Zero-downtime deployments are a baseline expectation for any production Rails application. Adding database indexes without locking your tables is a key part of that — but the way Rails handles this pattern hides a subtle failure mode that can leave your database in an inconsistent state and force manual intervention at the worst possible time.

The Problem With Blocking Index Creation

When you integrate strong_migrations into a Rails project, one of the first warnings you'll encounter is this:

Adding an index non-concurrently blocks writes.

On a large table, a standard add_index can lock writes for several seconds — or much longer if the table is big enough. In production, that means downtime. The fix is straightforward: use PostgreSQL's CREATE INDEX CONCURRENTLY, exposed in Rails as algorithm: :concurrently.

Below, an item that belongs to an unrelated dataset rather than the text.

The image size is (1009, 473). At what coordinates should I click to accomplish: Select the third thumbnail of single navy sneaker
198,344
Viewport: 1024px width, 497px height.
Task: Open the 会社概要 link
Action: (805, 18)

class AddIndexToUsersEmail < ActiveRecord::Migration[7.0]
  disable_ddl_transaction!

  def change
    add_index :users, :email, algorithm: :concurrently
  end
end

The disable_ddl_transaction! call is mandatory here. By default, Rails wraps every migration in a transaction — which is a safety net: if anything goes wrong mid-migration, everything rolls back automatically. But PostgreSQL explicitly prohibits running CREATE INDEX CONCURRENTLY inside a transaction block. So we opt out.

This is a well-known pattern. What's less discussed is what happens when things go wrong inside a migration that has opted out of transactions.

The Hidden Danger: Partial Failures With No Rollback

Imagine you have multiple operations to perform on the users table:

class AddIndicesToUsersEmailAndPhoneNumber < ActiveRecord::Migration[7.0]
  disable_ddl_transaction!

  def change
    add_index :users, :email, algorithm: :concurrently
    raise "something goes wrong here"
    add_column :users, :phone_number
  end
end

The migration fails on the second statement. So far, so expected. You fix the issue and run db:migrate again.

This time, you get a different error entirely:

PG::DuplicateTable: ERROR: relation "index_users_on_email" already exists

Because there is no wrapping transaction, the first add_index was committed immediately when it ran. When the migration failed, there was nothing to roll back. The index now exists in the database, but Rails still considers the migration as pending — so on the next run, it tries to create the same index again, and PostgreSQL refuses.

The only path forward is to manually drop the orphaned index directly on the database. In a staging environment, this is an inconvenience. In production, it's a serious operational risk.

The Fix: One Statement Per Disabled-Transaction Migration

The rule is simple: each migration using disable_ddl_transaction! should contain exactly one statement. If you need to perform two operations, write two migrations.

# Migration 1
class AddIndexToUsersEmail < ActiveRecord::Migration[7.0]
  disable_ddl_transaction!

  def change
    add_index :users, :email, algorithm: :concurrently
  end
end

# Migration 2
class AddPhoneNumberToUsers < ActiveRecord::Migration[7.0]
  def change
    add_column :users, :phone_number
  end
end

This ensures that any failure is fully isolated. Each migration is either completely applied or not applied at all — giving you back the safety guarantee that transactions normally provide.

Enforcing It Automatically With a Custom RuboCop Cop

Good principles are best enforced at the tooling level, not through code review comments. The full implementation is available as a GitHub Gist — a custom RuboCop cop that flags any disable_ddl_transaction! migration whose change, up, or down method contains more than one statement.

Drop it into your custom_cops/ directory, wire it up in .rubocop.yml, and your CI pipeline will catch violations before they ever reach production.

The Takeaway

disable_ddl_transaction! is not just a PostgreSQL formality — it fundamentally changes the failure semantics of your migration. Once you opt out of transactions, you lose automatic rollback, and every statement becomes permanent the moment it executes. Keep these migrations to a single statement, enforce it with automation, and you'll never find yourself manually cleaning up orphaned indexes in a production database.